**Requirement 1**
In the article on Latino voters, what share of the Latino Protestant vote did Trump win?
**Requirement 2**
Carry on the article on Latino voters, beginning after its final sentence.

**Reading passage**

┌──

With 32 million eligible voters, Latinos are poised to become the largest minority voting bloc in 2020 — up from 27 million in 2016. Some Democrats are hoping this increase will work in their favor. But a look at which groups of Latinos support Trump, and which groups are growing, suggests that may not come to pass.
Our recently published research finds a significant proportion of Latinos supported Trump and he even improved upon Mitt Romney’s share among a few key Latino subgroups. If such support continues into the future, it will complicate Democrats’ plans to fully benefit from a growing Latino electorate. The GOP may well receive a significant share of the Latino vote on Nov. 3 — and into the future.
Trump made gains with a few Latino subgroups in 2016. His strategy is to target them again.
We compared five surveys from 2012 and 2016, including the Pew Research Center’s National Survey of Latinos. We found Protestants, third-generation Latinos and lower-income Latinos supported Trump more than they had Romney.
Trump won six percentage points more of the Latino Protestant vote than did Romney, for a total of 31.6 percent of this group. Furthermore, recent data show Latino Protestants remain more likely to support Trump. This is consistent with evidence noting they hold more conservative views about a variety of issues, including immigration. The Trump campaign understands this group’s growth and rising political power, holding a January rally at a Latino evangelical megachurch in Florida, the country’s largest. An evangelical group mobilizing to reelect Trump is explicitly targeting Latino evangelicals.

└──

**Supplied material**
┌──

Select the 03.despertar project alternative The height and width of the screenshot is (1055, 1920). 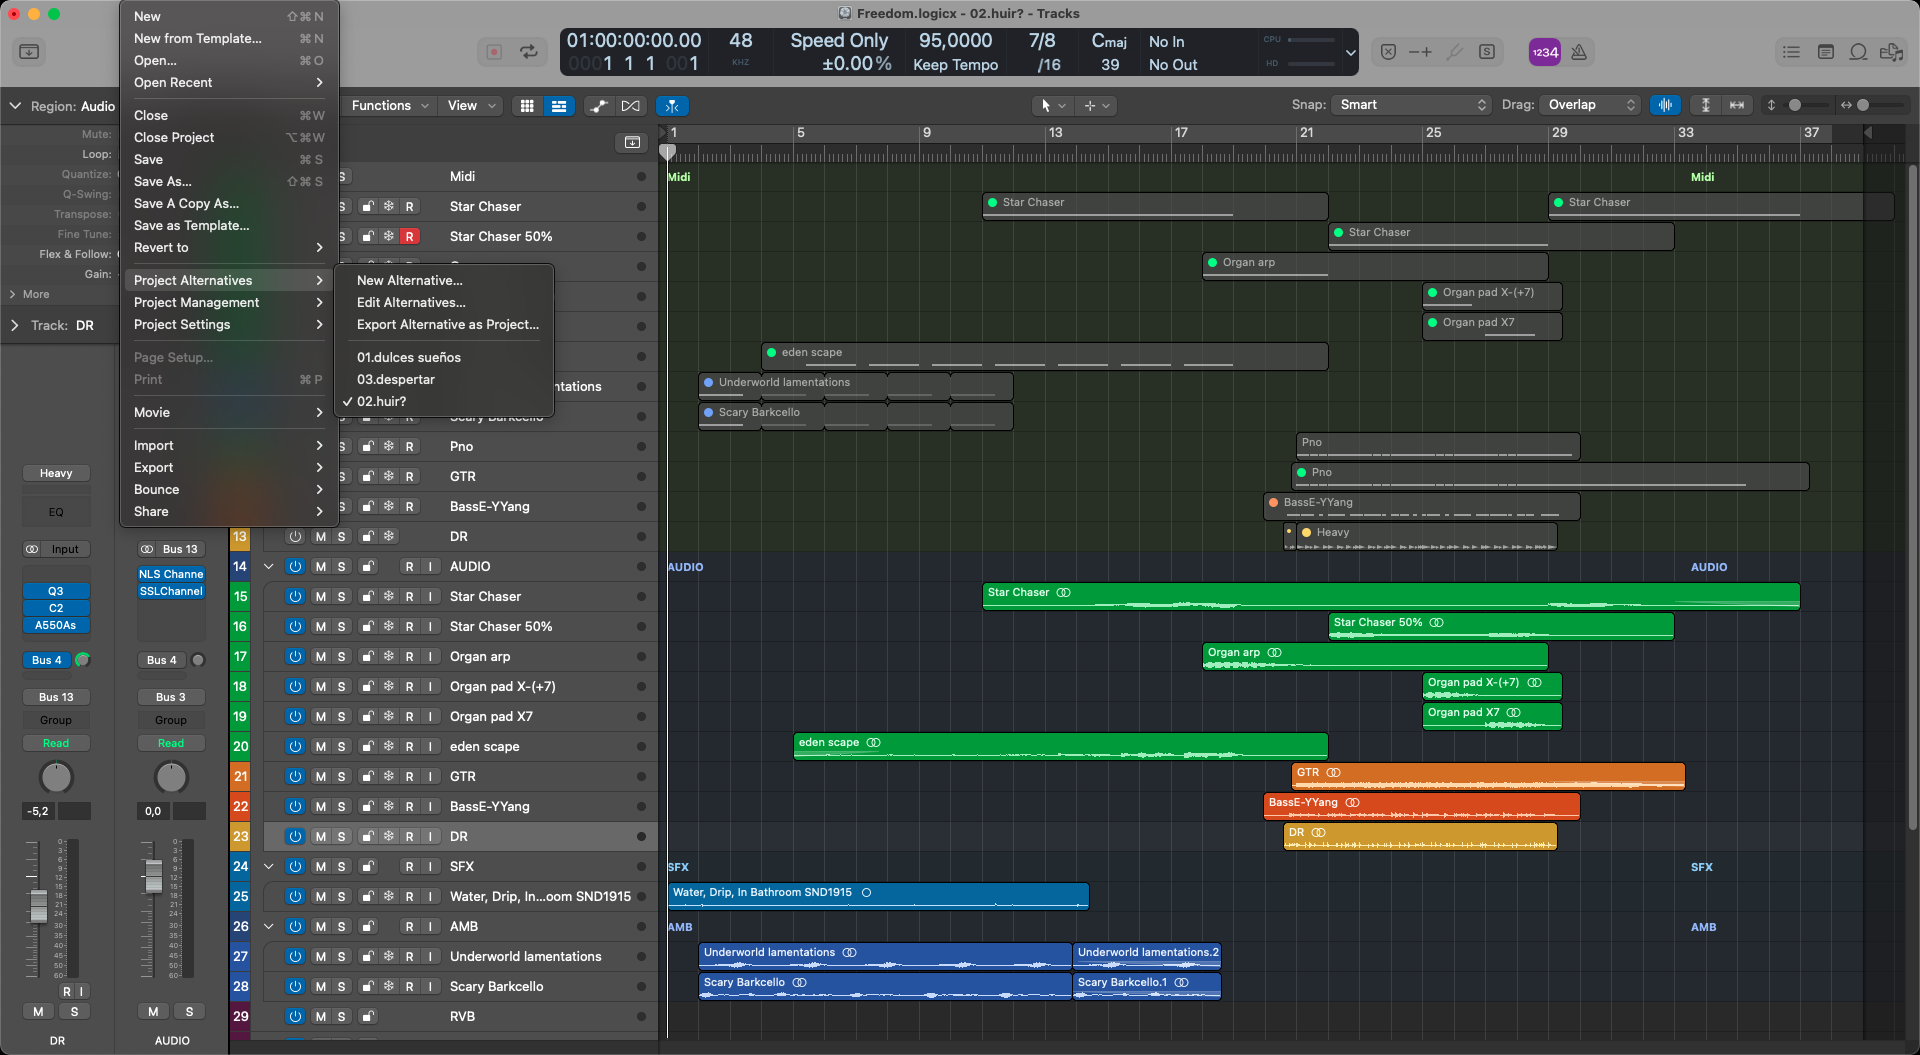tap(396, 380)
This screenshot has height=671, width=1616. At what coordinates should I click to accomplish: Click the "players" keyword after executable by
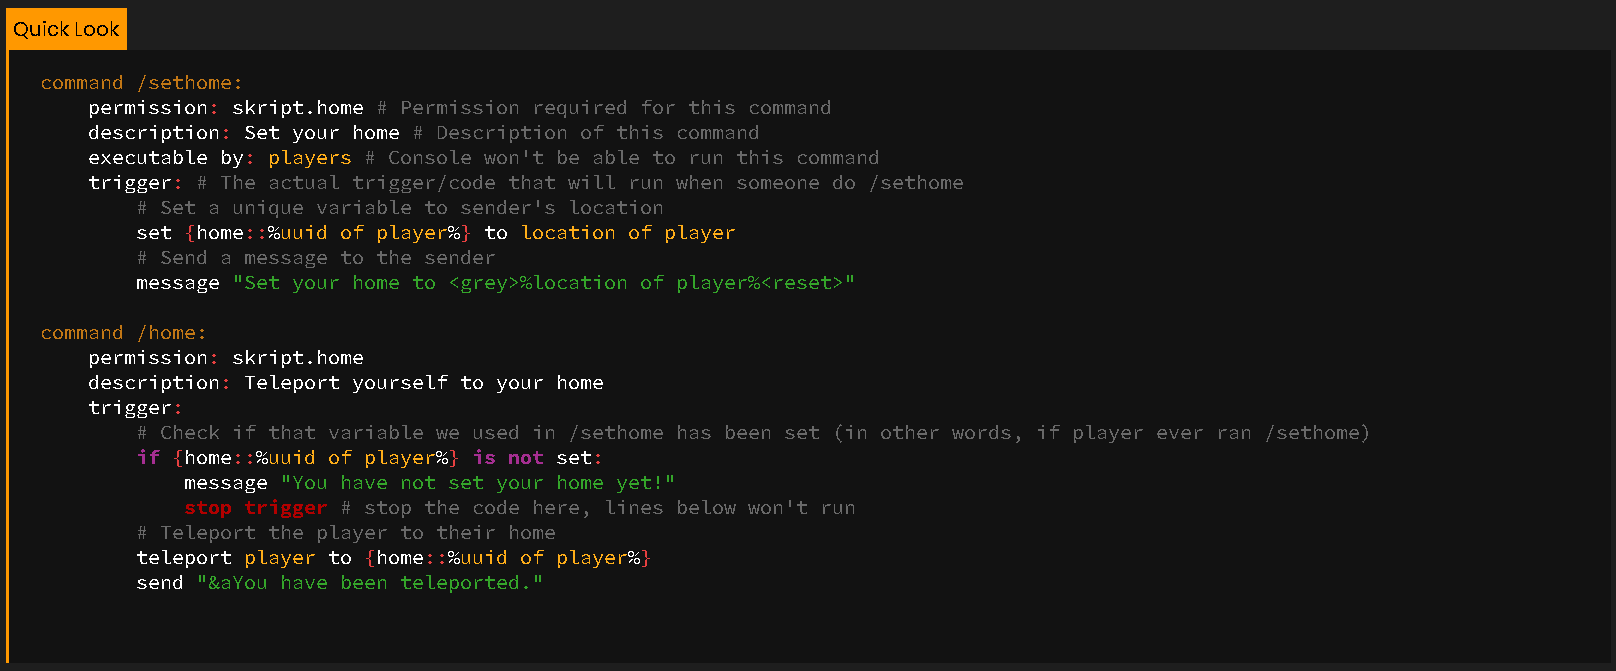(x=310, y=158)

└──

**Final result 1**
31.6 percent

**Final result 2**
Third-generation Latinos also supported Trump in larger numbers compared to Romney. These Latinos are the grandchildren of immigrants and were born in the United States to U.S.-born parents. Trump received 30 percent support from these Latinos with deeper ties to the United States. That’s eight percentage points more than had voted for Romney. Nearly three in 10 Latinos are classified as “third or later generation.” Data find Latino identity tends to dissipate across the generations, much as has been true for other immigrant groups. Thus, while some Latinos channeled their anger against Trump in 2016 by voting for Hillary Clinton, others weren’t necessarily disturbed by his immigration rhetoric or considered other issues more important. In fact, Trump’s “America First” rhetoric might have appealed to some Latinos of the third and later generations, most of whom prefer to self-identify as “American” rather than as “Latino” or “Hispanic.”
Finally, lower- and middle-income Latinos were more likely to vote for Trump than for Romney. These Latinos may have responded like non-college-educated Whites to Trump’s “populist” message promising to revitalize blue-collar jobs and manufacturing industries — similar to the many Latinos who found Sen. Bernie Sanders appealing during the Democratic primaries.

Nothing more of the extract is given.